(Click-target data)
** BEGIN **
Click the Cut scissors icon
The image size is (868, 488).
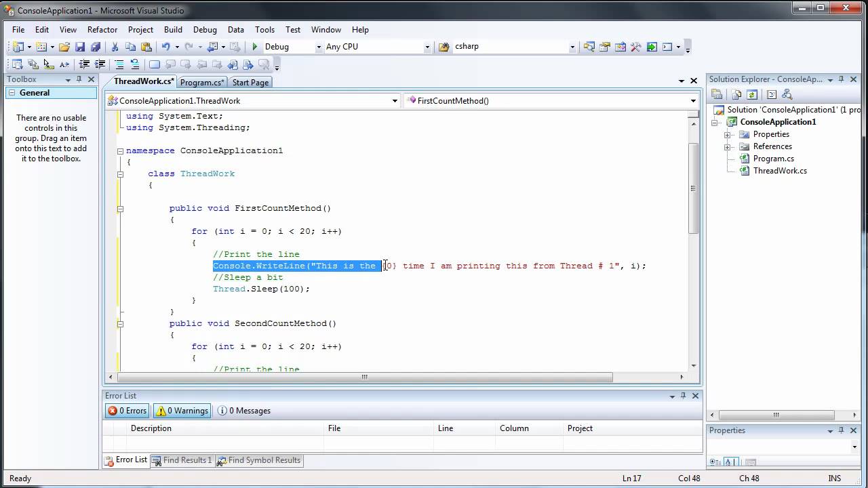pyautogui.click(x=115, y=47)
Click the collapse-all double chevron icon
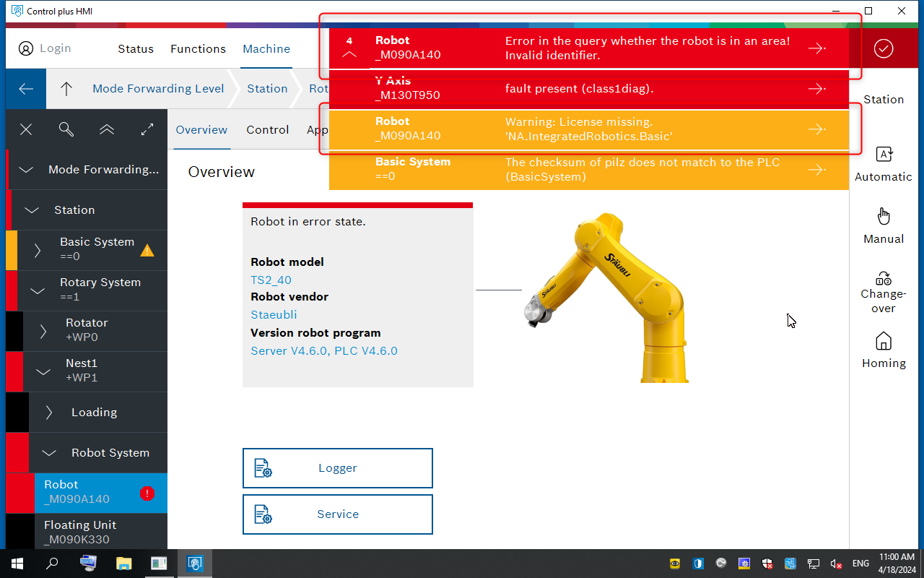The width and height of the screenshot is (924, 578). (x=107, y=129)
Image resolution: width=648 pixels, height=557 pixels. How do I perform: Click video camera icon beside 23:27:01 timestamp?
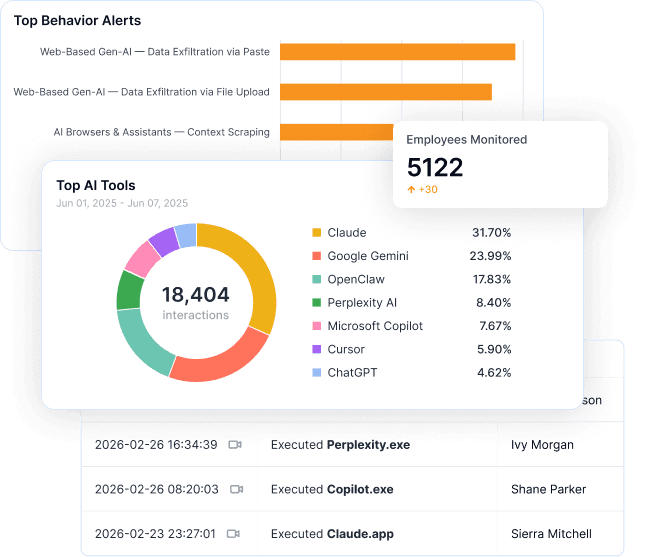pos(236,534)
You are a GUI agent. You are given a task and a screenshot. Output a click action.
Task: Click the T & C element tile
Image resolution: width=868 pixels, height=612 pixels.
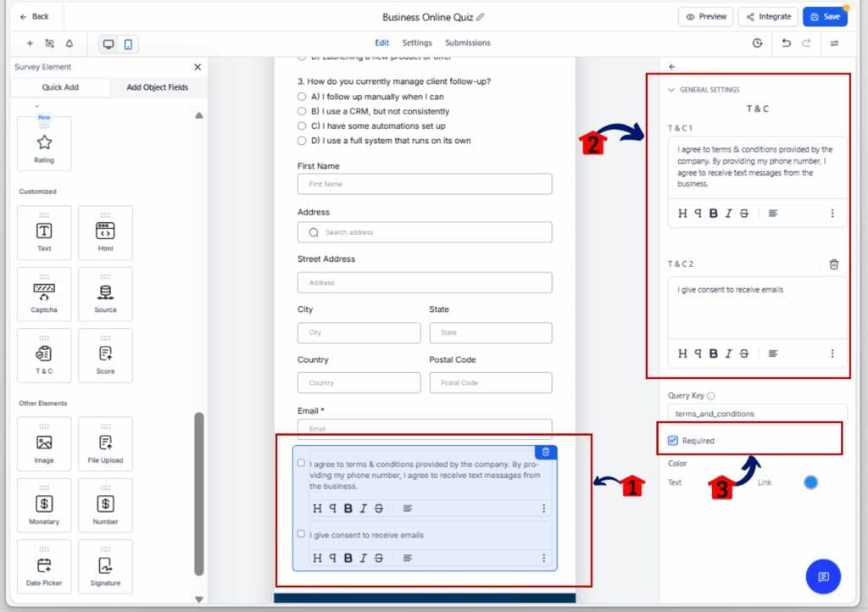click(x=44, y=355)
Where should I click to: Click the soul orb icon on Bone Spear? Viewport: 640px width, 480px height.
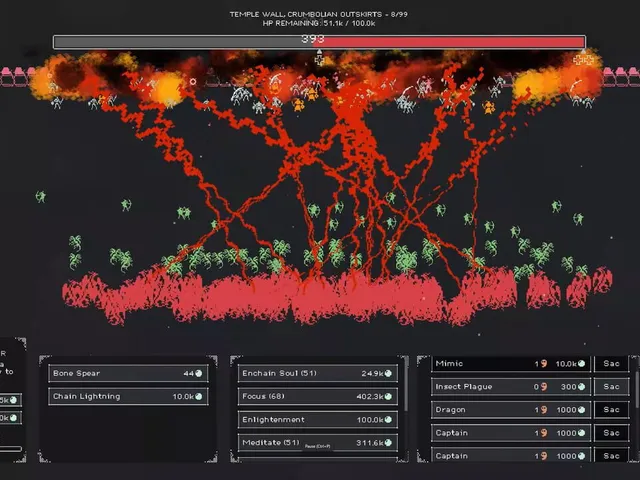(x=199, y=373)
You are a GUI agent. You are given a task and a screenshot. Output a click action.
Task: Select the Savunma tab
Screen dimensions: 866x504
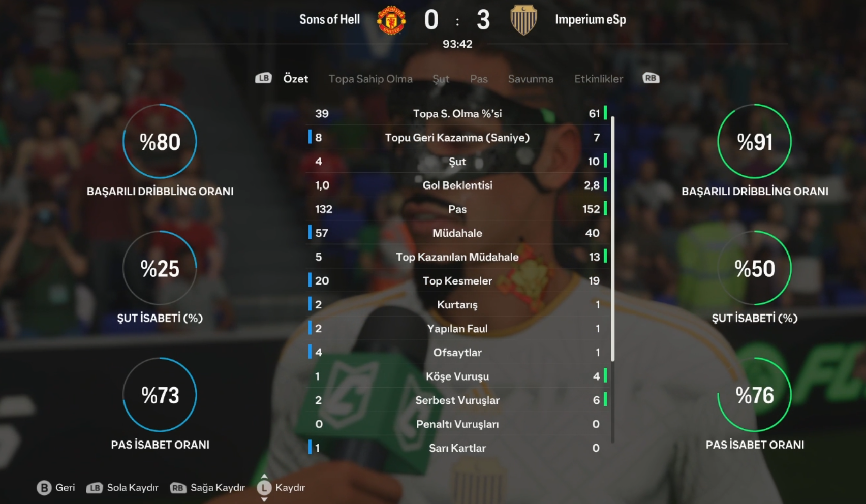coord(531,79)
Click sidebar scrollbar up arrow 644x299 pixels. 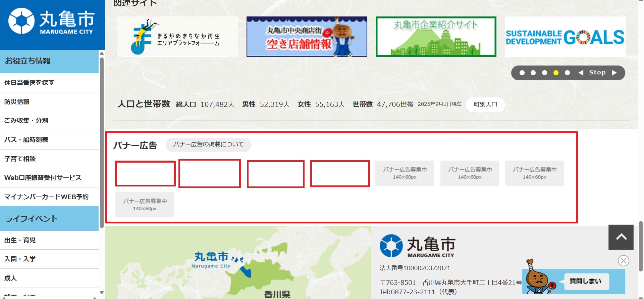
** END **
[SHORT TASK]
Swap every "icon" in the records above for "symbol" and reproduce them with everything else unchanged. Leave the pictures out of your answer.

[WRITTEN ANSWER]
Click the Cut scissors symbol
The image size is (868, 488).
pyautogui.click(x=115, y=47)
Click the collapse-all double chevron symbol
The width and height of the screenshot is (924, 578). (x=107, y=129)
Image resolution: width=648 pixels, height=557 pixels. How do I perform: Click video camera symbol beside 23:27:01 timestamp?
pos(236,534)
You are a GUI agent. You are given a task and a screenshot. Output a click action.
Task: Click the T & C element tile
Image resolution: width=868 pixels, height=612 pixels.
click(x=44, y=355)
Where should I click to: Click the soul orb symbol on Bone Spear? Viewport: 640px width, 480px height.
(x=199, y=373)
You are a GUI agent. You are given a task and a screenshot. Output a click action.
Task: Select the Savunma tab
Screen dimensions: 866x504
coord(531,79)
Click sidebar scrollbar up arrow 644x299 pixels. 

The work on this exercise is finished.